Ukraine not only had not reinforced the border with Crimea to prevent fast crossing by land but had no units stationed in Melitopol. Instead a battalion was stationed in Novoalekseyivka near border as well as in Skladovsk and near Nova Kakhovka to the west. Those units were outmaneuvered and dispersed in the first hours and then Russian forces simply overrun the area through sheer initiative. With proper defense they would have never been able to pass Nova Kakhovka, Kherson and Melitopol without heavy fighting over many days. Compare with advances through DPR/LPR boundary. The collapse of southern front is entirely on Poroshenko's and Zelensky's military
genius.
But what that means is that as you look at the map you miss the fact that the
only reason why Russia was able to capture that area was because there was no meaningful resistance. Compare with 1st Tank Army advance to Izyum which took ~2 weeks. Ukraine had to defend everywhere else including west of Mikolaiyv and consequently the frontline stabilized around 20 Mar where it is today and then it took a while before forces were amassed on both sides.

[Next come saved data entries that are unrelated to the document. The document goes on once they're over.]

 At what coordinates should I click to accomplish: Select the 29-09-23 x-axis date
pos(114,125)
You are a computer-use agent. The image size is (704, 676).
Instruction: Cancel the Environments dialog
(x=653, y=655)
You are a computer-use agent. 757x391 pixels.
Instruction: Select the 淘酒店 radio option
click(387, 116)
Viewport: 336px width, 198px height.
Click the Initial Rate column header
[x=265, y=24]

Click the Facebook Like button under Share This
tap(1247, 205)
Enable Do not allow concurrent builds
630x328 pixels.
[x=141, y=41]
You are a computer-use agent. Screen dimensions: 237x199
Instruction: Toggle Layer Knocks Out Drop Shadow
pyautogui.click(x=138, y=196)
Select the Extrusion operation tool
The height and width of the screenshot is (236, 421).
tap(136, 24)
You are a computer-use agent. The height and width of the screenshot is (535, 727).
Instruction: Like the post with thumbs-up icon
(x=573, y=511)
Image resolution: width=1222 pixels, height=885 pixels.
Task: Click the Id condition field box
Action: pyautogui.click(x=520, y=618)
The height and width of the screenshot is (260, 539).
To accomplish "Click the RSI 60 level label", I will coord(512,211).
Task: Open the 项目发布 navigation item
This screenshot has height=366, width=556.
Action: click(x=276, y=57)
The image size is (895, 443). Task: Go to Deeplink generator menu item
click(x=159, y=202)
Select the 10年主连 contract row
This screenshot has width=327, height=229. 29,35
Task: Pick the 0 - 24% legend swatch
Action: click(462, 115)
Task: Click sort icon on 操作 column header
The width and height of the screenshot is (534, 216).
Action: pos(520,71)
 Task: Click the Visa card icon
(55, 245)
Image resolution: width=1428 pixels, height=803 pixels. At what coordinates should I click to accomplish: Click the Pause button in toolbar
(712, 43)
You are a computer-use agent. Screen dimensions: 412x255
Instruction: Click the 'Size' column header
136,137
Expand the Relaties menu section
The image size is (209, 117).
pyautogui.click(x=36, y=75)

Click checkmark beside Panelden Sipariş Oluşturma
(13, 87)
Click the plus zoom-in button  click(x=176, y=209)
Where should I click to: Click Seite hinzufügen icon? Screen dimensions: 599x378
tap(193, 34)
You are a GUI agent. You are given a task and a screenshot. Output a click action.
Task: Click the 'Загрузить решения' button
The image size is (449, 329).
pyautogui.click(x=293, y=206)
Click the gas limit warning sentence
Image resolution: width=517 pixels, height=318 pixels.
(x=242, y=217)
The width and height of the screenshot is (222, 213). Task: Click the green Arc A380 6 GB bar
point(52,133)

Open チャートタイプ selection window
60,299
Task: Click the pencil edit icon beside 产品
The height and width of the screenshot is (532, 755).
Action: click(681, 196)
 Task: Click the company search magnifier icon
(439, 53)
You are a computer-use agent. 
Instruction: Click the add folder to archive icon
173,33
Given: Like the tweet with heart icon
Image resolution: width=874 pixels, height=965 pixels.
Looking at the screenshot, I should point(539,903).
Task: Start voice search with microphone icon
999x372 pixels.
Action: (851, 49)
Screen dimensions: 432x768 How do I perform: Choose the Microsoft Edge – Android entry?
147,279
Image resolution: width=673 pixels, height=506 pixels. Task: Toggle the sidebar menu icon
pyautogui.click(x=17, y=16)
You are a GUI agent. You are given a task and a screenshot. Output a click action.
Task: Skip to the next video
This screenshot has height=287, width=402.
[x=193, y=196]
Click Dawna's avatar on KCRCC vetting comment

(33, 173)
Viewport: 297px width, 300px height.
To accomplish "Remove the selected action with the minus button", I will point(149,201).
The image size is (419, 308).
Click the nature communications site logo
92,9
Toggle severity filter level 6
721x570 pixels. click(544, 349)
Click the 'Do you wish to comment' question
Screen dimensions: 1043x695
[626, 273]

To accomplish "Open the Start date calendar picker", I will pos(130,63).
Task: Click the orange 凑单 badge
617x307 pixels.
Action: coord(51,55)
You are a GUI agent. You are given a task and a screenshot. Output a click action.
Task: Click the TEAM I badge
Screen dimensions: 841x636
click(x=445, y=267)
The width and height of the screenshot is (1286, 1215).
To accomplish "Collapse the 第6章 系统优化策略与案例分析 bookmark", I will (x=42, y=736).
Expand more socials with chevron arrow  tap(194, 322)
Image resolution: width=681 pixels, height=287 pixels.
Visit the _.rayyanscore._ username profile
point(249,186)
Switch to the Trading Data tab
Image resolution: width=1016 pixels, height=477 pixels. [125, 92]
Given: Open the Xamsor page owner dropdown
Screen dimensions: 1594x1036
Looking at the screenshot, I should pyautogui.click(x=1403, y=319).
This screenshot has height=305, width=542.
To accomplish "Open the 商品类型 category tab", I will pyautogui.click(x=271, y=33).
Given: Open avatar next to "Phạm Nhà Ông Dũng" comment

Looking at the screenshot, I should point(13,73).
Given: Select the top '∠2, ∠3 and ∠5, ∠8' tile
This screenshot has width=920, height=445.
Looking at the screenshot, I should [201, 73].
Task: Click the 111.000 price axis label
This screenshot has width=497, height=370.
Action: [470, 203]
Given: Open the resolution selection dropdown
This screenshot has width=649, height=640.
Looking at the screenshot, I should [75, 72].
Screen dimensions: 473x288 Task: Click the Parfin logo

Melitopol is the most vulnerable direction after west Dnipro is cleared and it should be prioritized even without Crimea's importance for the war.
Obviously I can be missing important data on Bakhmut or it may be a shaping operation to draw away Russian forces from another direction but
other than that it's a strategic error. Hopefully this answers your question.
to retrofit the AMRAAM on the MiG-29 seems like a waste of time.
It's not. Ukraine has only SARH. Either evade or keep target. With ARH you can do both.
Tracking range of N019 is 60km vs. 3m2 RCS. Su-27/30/34/25 have 10m2+ RCS. Only Su-35 had it reduced. Being able to target bombers and evade changes a lot.
R-77 doesn't give extra range for safety so R-37 is needed but Su-35 and MiG-31 can't fly indefinitely so AMRAAM equates the field
a lot.
The only change is a translator to feed data from radar to missile and back and some mechanical mods. It's not hard. Just
unprofitable. Should have been done months ago. See above for "strategic errors".